# [Requirement]
Please report how many lines of the records contain the string "pixels", treating uppercase and lowercase as different. Give only the number.

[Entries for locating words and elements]
◆ ◆ ◆ ◆

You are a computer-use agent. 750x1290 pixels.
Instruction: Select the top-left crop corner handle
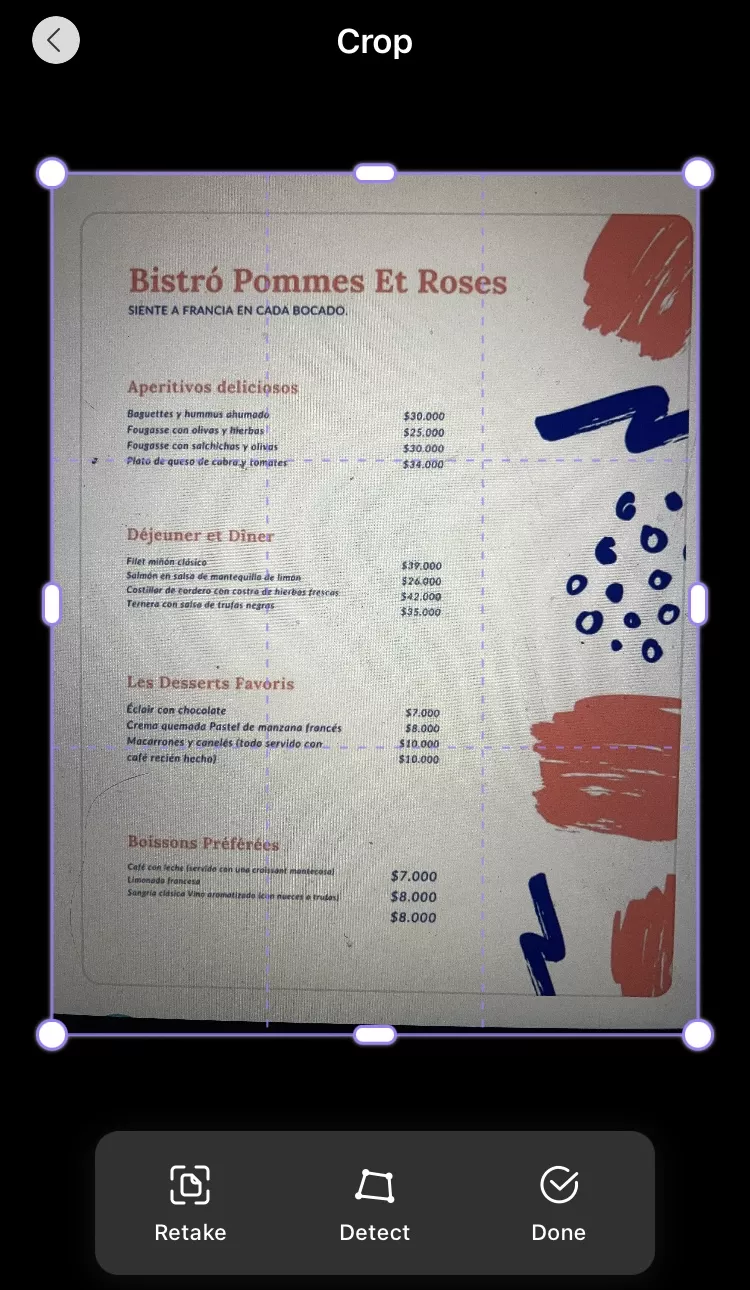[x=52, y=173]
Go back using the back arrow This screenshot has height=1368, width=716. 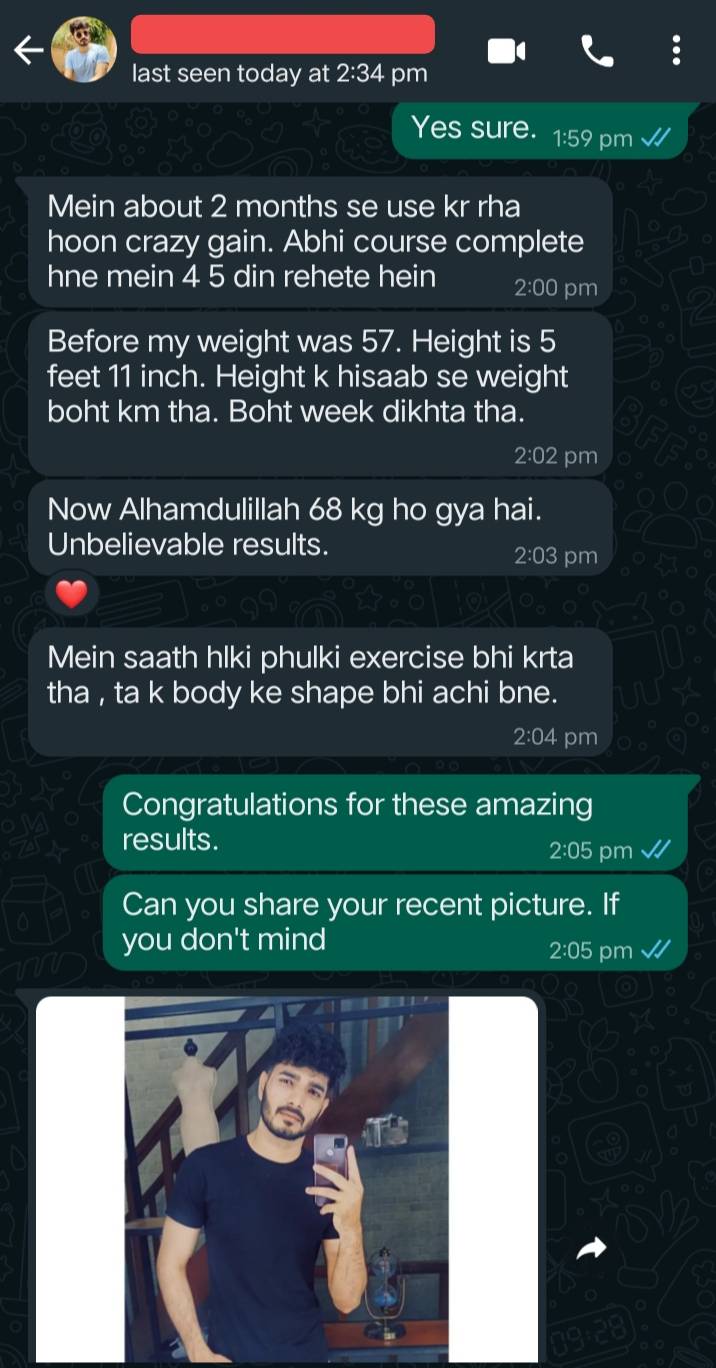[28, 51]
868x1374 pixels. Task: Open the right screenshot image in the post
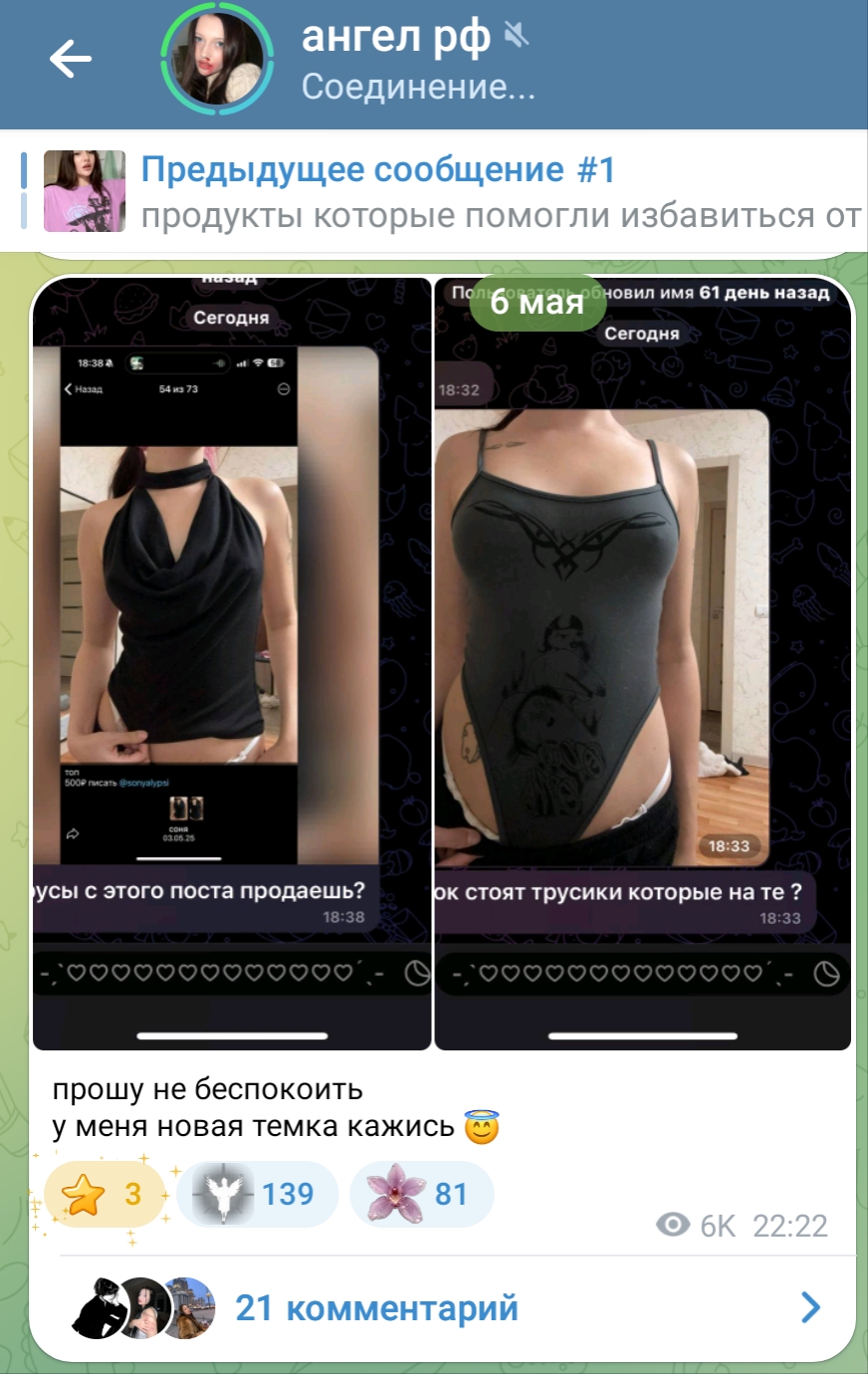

◆ ◆ ◆ ◆

# [Answer below]
2